> **PROVIDED PASSAGE**:
Case Study

Lithium

November 2016 - June 2018

Company & Brand Mission

Lithium Technologies helps top global brands connect with their customers through content & conversations. I worked on Lithium’s Online Community platform, trusted by hundreds of major brands to host their branded online communities. Originally developed in the 1990’s as the forum software driving major gaming communities, the Lithium Community platform had recently undergone a modernization effort to deliver a responsive front end.

My Role

As the lead designer for Lithium’s Community platform, I owned, designed and shipped features and experiences for branded communities designed to help community members engage with the brand and each other to get help and the information they need, focusing primarily on the support and commerce uses of branded communities.

Projects

Platform-level features for commerce

What problem were we solving?

Customers

Lithium customers could create vibrant online communities around their products, but these communities still lacked the ability to create experiences that directly relate to their products.

Business

Community content excelled at drawing search traffic, but marketing budgets focused on sending traffic to the commerce site.

Technology

The Lithium Development API lacked the ability to query for community content related to specific products.

Approach

Enable community content and engagement to enrich product pages.

Enable brands to create seamless community experiences that directly relate to their products.

Enable community content to drive traffic to commerce pages and become attractive to marketing budgets.

Enable brands to retrieve and present product-related content on their commerce sites and product pages.

Product Q&A Widget

I joined the Commerce project team as they embarked on implementation of a Product Q&A Widget concept. I flushed out the details of the widget UI and interactions, adhering to the Lithium Community default skin’s visual design, added missing email notifications and worked with the engineering teams to oversee the final implementation.

Phase 1

For this initial phase of the Commerce project, the Product Q&A widget enabled customers to host Q&A-style discussions about products on the product pages of their commerce site. Questions about products could be delivered to specific appropriate locations in the brand’s existing community.

The initial concept vs the initial release of a remote Q&A widget hosted on product pages of the brand’s commerce site.

Community content on product pages increases SEO value of product page on commerce site.

Screenshot movie of initial implementation of the Q&A widget including truncation, pagination and loading states. (It still includes a few bugs, see if you can spot them.)

Customer questions feed directly into existing communities where product advocates answer questions quickly and in the environment they are familiar with. Utilize existing default theme elements to ease individual brand implementations.
The remote widget introduce the potential for community members to communicate with non-community members. A series of email notifications kept the two parties in sync and aware of each other’s context during their interaction.

An example email template designed to make posters feel good about their contribution and interested in contributing further.

What we learned

The Initial Release of the Product Q&A Widget was delivered to customers as part of a beta program and the initial beta customer saw a 900% increase in their community’s utilization rate. Lithium’s Services Team praised the UI interactions and implementation as some of the best that Lithium had ever delivered and the development team was proud of what they had built.

> **GIVEN EXERCISE**: For each statement below, say yes or no to whether the Lithium case study above supports it, and quote the words from the case study that decide it. (a) The Lithium Community platform began as forum software for gaming communities. (b) The first release of the Product Q&A Widget went to all customers at once. (c) The initial beta customer saw a 90% increase in their community's utilization rate.

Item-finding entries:

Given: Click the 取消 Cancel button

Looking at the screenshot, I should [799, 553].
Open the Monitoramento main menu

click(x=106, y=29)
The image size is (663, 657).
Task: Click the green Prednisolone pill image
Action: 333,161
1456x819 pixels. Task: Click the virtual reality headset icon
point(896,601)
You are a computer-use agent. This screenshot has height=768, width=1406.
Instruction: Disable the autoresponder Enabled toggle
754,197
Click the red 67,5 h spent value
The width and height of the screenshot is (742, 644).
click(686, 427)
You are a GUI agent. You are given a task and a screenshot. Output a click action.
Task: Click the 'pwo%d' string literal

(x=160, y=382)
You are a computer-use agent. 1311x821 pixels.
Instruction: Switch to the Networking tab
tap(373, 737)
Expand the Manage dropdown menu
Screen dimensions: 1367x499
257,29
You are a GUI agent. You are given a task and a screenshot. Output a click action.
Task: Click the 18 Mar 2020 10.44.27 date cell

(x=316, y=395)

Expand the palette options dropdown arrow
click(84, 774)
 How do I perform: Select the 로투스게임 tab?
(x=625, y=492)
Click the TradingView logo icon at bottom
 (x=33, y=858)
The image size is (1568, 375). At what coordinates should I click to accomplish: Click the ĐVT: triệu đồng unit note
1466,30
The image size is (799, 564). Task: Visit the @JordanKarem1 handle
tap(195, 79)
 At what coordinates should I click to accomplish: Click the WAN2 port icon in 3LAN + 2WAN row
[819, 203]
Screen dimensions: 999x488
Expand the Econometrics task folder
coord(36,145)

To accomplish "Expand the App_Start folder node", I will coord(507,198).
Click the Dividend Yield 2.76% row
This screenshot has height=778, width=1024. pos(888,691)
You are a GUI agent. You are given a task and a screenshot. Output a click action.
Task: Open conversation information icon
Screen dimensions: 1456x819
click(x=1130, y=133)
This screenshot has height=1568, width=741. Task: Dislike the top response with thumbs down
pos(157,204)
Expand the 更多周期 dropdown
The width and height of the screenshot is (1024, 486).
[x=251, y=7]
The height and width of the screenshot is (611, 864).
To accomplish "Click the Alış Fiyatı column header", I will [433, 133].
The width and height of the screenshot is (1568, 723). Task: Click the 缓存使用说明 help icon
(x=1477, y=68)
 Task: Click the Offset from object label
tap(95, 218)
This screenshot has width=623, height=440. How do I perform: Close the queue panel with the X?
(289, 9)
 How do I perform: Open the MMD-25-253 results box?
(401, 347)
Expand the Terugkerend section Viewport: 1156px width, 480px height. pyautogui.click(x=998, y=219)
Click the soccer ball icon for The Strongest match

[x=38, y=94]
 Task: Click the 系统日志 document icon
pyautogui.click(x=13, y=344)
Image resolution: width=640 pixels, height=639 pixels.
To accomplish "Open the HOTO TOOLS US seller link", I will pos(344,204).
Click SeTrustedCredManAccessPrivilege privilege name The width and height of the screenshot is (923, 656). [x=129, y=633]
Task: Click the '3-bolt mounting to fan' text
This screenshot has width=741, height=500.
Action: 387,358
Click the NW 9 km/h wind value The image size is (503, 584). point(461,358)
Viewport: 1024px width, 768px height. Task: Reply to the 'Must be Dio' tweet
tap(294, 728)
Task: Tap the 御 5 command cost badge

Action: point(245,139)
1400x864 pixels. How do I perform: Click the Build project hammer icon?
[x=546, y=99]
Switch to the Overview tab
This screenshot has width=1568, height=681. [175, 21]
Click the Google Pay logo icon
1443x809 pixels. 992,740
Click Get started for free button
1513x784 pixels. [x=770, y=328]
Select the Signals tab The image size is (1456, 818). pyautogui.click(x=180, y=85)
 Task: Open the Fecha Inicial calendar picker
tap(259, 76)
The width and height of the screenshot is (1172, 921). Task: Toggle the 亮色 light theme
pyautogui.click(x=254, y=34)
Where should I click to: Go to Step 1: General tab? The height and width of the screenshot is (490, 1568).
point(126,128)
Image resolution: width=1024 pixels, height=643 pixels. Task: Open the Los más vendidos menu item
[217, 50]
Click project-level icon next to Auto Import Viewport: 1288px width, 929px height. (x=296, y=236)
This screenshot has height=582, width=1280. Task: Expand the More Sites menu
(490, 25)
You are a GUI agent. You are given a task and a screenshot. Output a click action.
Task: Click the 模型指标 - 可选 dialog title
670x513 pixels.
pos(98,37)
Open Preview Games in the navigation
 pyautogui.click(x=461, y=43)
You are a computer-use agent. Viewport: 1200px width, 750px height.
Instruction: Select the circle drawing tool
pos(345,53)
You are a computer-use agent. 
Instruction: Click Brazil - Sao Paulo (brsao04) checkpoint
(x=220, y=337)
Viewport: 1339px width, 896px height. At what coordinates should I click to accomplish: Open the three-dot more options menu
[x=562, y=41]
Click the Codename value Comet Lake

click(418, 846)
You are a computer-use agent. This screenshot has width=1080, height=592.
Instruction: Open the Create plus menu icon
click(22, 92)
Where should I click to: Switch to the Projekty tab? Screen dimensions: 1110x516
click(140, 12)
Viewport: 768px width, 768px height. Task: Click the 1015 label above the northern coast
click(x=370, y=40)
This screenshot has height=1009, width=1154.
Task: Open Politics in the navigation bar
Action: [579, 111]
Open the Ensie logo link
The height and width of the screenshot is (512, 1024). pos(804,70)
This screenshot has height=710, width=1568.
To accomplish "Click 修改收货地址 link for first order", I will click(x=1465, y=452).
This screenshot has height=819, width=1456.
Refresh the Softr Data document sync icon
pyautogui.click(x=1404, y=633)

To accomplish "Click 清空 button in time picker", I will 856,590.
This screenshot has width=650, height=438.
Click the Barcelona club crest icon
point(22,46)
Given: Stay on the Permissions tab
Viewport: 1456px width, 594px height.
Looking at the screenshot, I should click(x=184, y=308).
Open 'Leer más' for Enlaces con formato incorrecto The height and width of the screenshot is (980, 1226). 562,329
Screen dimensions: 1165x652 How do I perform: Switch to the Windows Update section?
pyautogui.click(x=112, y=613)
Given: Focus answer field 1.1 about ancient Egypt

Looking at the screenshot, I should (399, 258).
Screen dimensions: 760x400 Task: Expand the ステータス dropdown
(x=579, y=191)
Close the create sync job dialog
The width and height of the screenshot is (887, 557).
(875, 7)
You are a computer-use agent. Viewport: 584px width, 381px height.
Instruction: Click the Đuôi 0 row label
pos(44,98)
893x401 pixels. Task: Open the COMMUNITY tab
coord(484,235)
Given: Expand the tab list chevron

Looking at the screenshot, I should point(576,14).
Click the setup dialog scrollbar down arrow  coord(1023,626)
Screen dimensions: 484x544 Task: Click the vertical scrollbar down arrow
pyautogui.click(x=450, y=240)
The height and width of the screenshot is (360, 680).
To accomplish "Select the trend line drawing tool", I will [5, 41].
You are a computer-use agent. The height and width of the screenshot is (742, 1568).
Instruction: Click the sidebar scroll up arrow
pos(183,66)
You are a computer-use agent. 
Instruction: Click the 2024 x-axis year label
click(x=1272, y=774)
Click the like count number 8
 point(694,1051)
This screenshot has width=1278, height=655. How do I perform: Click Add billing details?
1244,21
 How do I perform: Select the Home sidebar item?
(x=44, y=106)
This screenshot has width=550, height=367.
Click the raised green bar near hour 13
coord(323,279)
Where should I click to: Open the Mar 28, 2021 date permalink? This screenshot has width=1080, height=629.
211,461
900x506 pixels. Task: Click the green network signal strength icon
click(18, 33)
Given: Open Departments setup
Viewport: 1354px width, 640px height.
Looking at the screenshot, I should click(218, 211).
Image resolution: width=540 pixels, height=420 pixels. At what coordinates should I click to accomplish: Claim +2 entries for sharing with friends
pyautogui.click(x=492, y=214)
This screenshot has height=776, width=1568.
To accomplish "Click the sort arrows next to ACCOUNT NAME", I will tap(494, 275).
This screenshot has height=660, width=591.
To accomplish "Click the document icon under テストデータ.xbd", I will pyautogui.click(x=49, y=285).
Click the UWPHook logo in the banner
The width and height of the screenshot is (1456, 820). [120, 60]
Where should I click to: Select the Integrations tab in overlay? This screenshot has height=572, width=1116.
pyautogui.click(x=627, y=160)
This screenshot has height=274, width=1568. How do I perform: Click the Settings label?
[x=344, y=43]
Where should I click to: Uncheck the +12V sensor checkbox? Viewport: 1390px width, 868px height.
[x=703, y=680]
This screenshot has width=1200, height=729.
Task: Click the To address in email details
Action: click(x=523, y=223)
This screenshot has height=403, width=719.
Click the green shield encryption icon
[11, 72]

> **EXPECTED ANSWER**:
(a) Yes: "Originally developed in the 1990’s as the forum software driving major gaming communities"
(b) No: "was delivered to customers as part of a beta program"
(c) No: "the initial beta customer saw a 900% increase in their community’s utilization rate"